Please return exactly the lines from the one containing "This screenshot has height=682, width=1267." through the end of the records, including both.

━━ SUPPLIED MATERIAL ━━

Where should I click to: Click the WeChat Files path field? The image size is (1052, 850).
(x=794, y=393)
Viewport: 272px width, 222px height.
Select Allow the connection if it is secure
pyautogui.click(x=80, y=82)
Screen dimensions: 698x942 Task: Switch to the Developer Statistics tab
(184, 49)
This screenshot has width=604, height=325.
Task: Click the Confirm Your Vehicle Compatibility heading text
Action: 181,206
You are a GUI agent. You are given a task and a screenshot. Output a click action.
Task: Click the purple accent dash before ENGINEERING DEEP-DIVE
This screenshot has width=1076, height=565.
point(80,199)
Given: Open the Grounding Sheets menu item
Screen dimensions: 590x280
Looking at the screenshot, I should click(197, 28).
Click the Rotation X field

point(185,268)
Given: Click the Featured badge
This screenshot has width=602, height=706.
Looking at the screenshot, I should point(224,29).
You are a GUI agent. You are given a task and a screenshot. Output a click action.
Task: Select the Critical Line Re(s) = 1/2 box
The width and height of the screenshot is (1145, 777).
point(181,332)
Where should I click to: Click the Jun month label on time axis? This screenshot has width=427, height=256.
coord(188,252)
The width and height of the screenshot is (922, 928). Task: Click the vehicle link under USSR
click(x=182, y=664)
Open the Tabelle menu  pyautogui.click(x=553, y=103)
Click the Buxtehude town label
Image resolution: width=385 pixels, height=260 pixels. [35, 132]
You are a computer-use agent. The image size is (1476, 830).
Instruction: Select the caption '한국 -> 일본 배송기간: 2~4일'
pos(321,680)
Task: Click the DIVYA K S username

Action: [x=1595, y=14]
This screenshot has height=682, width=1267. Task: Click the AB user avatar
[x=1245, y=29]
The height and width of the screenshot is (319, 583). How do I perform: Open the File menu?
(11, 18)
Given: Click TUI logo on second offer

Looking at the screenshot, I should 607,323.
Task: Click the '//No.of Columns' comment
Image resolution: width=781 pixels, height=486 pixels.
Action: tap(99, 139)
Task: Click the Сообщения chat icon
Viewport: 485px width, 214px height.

━━━

## [ANSWER SECTION]
This screenshot has height=682, width=1267. Task: Click the AB user avatar
[x=1245, y=29]
The height and width of the screenshot is (319, 583). How do I perform: Open the File menu?
(11, 18)
Given: Click TUI logo on second offer

Looking at the screenshot, I should 607,323.
Task: Click the '//No.of Columns' comment
Image resolution: width=781 pixels, height=486 pixels.
Action: tap(99, 139)
Task: Click the Сообщения chat icon
Viewport: 485px width, 214px height.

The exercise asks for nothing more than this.